▸ TASK TO COMPLETE: Reproduce the listing below word for word.

▸ INPUT MATERIAL:
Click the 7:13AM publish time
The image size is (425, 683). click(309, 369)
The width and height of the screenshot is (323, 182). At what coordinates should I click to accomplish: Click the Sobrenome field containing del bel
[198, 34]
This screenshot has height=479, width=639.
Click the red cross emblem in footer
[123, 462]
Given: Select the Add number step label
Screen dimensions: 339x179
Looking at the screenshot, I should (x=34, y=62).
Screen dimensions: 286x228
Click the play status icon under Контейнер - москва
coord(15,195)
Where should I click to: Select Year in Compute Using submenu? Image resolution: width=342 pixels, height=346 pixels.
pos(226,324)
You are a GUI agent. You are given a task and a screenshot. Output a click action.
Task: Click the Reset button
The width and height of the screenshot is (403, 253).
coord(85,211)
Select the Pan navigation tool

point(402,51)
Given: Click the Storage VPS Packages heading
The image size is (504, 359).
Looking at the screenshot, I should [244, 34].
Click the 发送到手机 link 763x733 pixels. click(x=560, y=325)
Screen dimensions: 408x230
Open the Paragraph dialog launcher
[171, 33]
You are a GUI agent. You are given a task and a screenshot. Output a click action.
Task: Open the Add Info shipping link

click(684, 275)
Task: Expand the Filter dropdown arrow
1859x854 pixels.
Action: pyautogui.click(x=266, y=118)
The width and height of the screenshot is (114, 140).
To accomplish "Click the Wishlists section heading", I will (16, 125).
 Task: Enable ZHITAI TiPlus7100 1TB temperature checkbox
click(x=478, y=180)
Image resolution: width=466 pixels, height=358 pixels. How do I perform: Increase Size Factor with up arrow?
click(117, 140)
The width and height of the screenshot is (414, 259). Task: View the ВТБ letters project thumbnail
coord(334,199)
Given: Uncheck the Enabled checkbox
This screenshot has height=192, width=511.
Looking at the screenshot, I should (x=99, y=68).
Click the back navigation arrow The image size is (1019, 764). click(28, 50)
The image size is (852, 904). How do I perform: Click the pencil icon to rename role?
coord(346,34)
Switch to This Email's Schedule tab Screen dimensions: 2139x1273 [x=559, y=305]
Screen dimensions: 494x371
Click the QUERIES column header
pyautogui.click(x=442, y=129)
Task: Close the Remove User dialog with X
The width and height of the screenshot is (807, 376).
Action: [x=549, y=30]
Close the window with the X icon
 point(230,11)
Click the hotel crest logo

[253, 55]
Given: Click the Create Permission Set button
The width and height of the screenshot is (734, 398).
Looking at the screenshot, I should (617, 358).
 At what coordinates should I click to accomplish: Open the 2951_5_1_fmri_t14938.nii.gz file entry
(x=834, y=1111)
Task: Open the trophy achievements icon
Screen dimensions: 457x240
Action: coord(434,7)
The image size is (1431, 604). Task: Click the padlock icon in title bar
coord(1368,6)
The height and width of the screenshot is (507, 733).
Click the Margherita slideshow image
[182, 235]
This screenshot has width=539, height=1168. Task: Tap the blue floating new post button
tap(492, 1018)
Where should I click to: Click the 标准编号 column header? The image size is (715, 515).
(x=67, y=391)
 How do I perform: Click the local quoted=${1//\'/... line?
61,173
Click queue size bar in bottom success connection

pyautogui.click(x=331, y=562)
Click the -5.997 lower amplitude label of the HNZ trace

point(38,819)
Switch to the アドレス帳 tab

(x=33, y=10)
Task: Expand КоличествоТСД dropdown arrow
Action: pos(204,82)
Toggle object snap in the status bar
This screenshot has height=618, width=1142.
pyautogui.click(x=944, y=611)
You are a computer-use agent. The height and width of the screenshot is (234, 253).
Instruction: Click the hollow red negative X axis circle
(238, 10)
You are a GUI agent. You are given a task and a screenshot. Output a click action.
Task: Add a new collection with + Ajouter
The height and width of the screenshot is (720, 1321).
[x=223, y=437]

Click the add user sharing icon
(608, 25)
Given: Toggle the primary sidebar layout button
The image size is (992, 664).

▸ SOLUTION TO THIS EXERCISE:
Click the 7:13AM publish time
The image size is (425, 683). click(309, 369)
The width and height of the screenshot is (323, 182). At what coordinates should I click to accomplish: Click the Sobrenome field containing del bel
[198, 34]
This screenshot has height=479, width=639.
Click the red cross emblem in footer
[123, 462]
Given: Select the Add number step label
Screen dimensions: 339x179
Looking at the screenshot, I should (x=34, y=62).
Screen dimensions: 286x228
Click the play status icon under Контейнер - москва
coord(15,195)
Where should I click to: Select Year in Compute Using submenu? Image resolution: width=342 pixels, height=346 pixels.
pos(226,324)
You are a GUI agent. You are given a task and a screenshot. Output a click action.
Task: Click the Reset button
The width and height of the screenshot is (403, 253).
coord(85,211)
Select the Pan navigation tool

point(402,51)
Given: Click the Storage VPS Packages heading
The image size is (504, 359).
Looking at the screenshot, I should [244, 34].
Click the 发送到手机 link 763x733 pixels. click(x=560, y=325)
Screen dimensions: 408x230
Open the Paragraph dialog launcher
[171, 33]
You are a GUI agent. You are given a task and a screenshot. Output a click action.
Task: Open the Add Info shipping link

click(684, 275)
Task: Expand the Filter dropdown arrow
1859x854 pixels.
Action: pyautogui.click(x=266, y=118)
The width and height of the screenshot is (114, 140).
To accomplish "Click the Wishlists section heading", I will (16, 125).
 Task: Enable ZHITAI TiPlus7100 1TB temperature checkbox
click(x=478, y=180)
Image resolution: width=466 pixels, height=358 pixels. How do I perform: Increase Size Factor with up arrow?
click(117, 140)
The width and height of the screenshot is (414, 259). Task: View the ВТБ letters project thumbnail
coord(334,199)
Given: Uncheck the Enabled checkbox
This screenshot has height=192, width=511.
Looking at the screenshot, I should (x=99, y=68).
Click the back navigation arrow The image size is (1019, 764). click(28, 50)
The image size is (852, 904). How do I perform: Click the pencil icon to rename role?
coord(346,34)
Switch to This Email's Schedule tab Screen dimensions: 2139x1273 [x=559, y=305]
Screen dimensions: 494x371
Click the QUERIES column header
pyautogui.click(x=442, y=129)
Task: Close the Remove User dialog with X
The width and height of the screenshot is (807, 376).
Action: [x=549, y=30]
Close the window with the X icon
 point(230,11)
Click the hotel crest logo

[253, 55]
Given: Click the Create Permission Set button
The width and height of the screenshot is (734, 398).
Looking at the screenshot, I should (617, 358).
 At what coordinates should I click to accomplish: Open the 2951_5_1_fmri_t14938.nii.gz file entry
(x=834, y=1111)
Task: Open the trophy achievements icon
Screen dimensions: 457x240
Action: coord(434,7)
The image size is (1431, 604). Task: Click the padlock icon in title bar
coord(1368,6)
The height and width of the screenshot is (507, 733).
Click the Margherita slideshow image
[182, 235]
This screenshot has width=539, height=1168. Task: Tap the blue floating new post button
tap(492, 1018)
Where should I click to: Click the 标准编号 column header? The image size is (715, 515).
(x=67, y=391)
 How do I perform: Click the local quoted=${1//\'/... line?
61,173
Click queue size bar in bottom success connection

pyautogui.click(x=331, y=562)
Click the -5.997 lower amplitude label of the HNZ trace

point(38,819)
Switch to the アドレス帳 tab

(x=33, y=10)
Task: Expand КоличествоТСД dropdown arrow
Action: pos(204,82)
Toggle object snap in the status bar
This screenshot has height=618, width=1142.
pyautogui.click(x=944, y=611)
You are a computer-use agent. The height and width of the screenshot is (234, 253).
Instruction: Click the hollow red negative X axis circle
(238, 10)
You are a GUI agent. You are given a task and a screenshot. Output a click action.
Task: Add a new collection with + Ajouter
The height and width of the screenshot is (720, 1321).
[x=223, y=437]

Click the add user sharing icon
(608, 25)
Given: Toggle the primary sidebar layout button
The image size is (992, 664).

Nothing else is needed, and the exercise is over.